Please copy out every line in the entries that includes the word "computer".

*** The input ***

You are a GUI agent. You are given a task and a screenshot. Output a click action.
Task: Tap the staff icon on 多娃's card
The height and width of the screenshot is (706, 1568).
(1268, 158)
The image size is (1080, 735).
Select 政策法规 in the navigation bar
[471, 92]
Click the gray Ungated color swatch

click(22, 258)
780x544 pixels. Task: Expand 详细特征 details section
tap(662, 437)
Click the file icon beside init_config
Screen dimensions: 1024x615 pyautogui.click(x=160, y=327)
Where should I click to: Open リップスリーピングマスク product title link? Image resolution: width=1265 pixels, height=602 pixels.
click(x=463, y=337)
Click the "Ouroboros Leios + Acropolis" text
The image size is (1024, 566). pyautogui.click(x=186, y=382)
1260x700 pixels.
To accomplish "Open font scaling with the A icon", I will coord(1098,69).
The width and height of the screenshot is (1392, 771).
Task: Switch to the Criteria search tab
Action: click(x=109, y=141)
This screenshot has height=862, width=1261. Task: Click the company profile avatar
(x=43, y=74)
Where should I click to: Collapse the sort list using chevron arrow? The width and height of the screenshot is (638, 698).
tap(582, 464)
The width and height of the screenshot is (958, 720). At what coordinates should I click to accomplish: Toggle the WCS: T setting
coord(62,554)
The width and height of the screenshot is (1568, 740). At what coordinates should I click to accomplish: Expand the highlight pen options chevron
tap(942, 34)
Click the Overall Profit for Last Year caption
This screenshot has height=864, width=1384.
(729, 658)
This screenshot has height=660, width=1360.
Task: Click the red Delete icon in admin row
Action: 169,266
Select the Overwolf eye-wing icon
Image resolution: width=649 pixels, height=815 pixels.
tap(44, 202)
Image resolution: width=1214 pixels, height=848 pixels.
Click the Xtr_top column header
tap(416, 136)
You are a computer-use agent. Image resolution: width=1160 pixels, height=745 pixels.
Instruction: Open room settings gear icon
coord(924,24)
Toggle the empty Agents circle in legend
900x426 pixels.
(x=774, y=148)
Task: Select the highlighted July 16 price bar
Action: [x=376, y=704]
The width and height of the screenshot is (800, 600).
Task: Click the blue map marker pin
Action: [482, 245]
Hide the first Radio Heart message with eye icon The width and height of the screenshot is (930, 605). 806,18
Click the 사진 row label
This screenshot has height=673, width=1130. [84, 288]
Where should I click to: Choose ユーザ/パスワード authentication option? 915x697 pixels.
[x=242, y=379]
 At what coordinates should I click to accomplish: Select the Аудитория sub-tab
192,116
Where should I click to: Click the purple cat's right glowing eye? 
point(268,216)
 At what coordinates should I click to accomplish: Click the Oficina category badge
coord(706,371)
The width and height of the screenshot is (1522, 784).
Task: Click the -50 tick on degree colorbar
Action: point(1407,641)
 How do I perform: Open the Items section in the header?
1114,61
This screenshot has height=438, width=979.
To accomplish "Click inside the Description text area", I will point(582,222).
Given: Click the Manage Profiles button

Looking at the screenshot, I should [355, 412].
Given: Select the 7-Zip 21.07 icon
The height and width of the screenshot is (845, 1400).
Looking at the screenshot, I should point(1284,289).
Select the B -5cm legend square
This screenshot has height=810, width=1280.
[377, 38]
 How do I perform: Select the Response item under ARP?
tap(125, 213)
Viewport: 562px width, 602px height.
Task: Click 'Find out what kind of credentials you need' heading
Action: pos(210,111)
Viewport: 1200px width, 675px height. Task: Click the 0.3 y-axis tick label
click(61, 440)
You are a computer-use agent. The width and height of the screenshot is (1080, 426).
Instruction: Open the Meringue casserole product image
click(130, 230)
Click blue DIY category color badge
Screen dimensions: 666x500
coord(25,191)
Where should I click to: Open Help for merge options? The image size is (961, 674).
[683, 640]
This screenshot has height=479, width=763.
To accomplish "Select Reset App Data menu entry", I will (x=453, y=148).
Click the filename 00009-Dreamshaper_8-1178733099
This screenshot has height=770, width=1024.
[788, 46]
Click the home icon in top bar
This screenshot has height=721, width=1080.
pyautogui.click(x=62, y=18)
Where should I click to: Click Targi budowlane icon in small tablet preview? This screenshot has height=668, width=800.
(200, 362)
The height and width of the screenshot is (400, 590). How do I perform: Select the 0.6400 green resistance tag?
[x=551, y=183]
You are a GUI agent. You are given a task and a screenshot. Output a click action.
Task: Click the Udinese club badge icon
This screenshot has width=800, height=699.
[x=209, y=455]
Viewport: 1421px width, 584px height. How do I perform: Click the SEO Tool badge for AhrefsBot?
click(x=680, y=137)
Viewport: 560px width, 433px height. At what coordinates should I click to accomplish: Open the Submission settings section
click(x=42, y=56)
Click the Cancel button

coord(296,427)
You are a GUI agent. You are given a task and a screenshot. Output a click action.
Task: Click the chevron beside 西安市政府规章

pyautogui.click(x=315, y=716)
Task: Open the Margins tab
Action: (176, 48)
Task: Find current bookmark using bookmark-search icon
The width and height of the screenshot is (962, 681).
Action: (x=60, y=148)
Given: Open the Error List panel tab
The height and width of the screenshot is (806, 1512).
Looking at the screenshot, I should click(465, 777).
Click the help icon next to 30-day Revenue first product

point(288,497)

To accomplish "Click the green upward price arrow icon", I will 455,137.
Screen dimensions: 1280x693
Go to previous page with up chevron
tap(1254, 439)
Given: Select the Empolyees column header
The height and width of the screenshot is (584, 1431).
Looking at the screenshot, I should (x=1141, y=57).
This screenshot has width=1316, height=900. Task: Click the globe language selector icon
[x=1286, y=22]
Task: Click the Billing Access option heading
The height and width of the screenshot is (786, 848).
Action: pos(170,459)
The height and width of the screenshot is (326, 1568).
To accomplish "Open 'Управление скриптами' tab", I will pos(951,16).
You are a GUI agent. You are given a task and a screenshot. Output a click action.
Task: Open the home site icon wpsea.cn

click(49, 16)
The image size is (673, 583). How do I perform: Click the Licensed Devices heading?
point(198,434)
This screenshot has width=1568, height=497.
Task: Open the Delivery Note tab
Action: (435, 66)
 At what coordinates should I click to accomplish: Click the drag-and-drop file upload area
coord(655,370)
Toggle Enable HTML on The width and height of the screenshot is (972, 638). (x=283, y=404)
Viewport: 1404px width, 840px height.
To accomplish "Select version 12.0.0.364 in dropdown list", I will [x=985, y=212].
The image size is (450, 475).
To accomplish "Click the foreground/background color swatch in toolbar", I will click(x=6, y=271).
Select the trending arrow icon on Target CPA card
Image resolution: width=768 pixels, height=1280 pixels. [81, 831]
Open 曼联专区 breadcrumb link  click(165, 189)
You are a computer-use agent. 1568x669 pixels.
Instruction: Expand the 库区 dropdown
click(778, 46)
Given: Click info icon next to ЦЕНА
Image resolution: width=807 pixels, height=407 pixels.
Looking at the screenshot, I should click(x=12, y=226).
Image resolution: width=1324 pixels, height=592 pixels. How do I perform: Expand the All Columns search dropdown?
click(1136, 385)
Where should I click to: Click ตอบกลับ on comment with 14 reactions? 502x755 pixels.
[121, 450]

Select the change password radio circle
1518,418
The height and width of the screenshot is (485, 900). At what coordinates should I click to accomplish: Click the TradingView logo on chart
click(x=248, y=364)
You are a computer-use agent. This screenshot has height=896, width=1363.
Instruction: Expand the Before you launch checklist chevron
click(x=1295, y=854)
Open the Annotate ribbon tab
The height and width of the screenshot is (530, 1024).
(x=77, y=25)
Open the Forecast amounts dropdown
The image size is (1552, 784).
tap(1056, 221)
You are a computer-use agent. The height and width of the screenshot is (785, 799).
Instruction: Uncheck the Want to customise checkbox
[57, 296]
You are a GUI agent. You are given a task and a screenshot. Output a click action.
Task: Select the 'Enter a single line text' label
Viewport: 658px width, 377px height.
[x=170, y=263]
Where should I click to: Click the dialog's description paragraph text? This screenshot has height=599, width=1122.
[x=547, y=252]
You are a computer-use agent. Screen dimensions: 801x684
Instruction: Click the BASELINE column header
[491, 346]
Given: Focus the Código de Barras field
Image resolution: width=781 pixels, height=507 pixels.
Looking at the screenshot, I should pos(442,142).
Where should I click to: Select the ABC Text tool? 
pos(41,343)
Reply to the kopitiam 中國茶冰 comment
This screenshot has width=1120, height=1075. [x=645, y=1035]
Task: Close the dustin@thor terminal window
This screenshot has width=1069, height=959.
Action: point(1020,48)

*** End of The input ***

__Response area__.
You are a computer-use agent. Image resolution: width=1160 pixels, height=745 pixels.
You are a computer-use agent. The width and height of the screenshot is (1080, 426).
You are a computer-use agent. 1568x669 pixels.
You are a computer-use agent. This screenshot has height=896, width=1363.
You are a computer-use agent. The height and width of the screenshot is (785, 799).
You are a computer-use agent. Screen dimensions: 801x684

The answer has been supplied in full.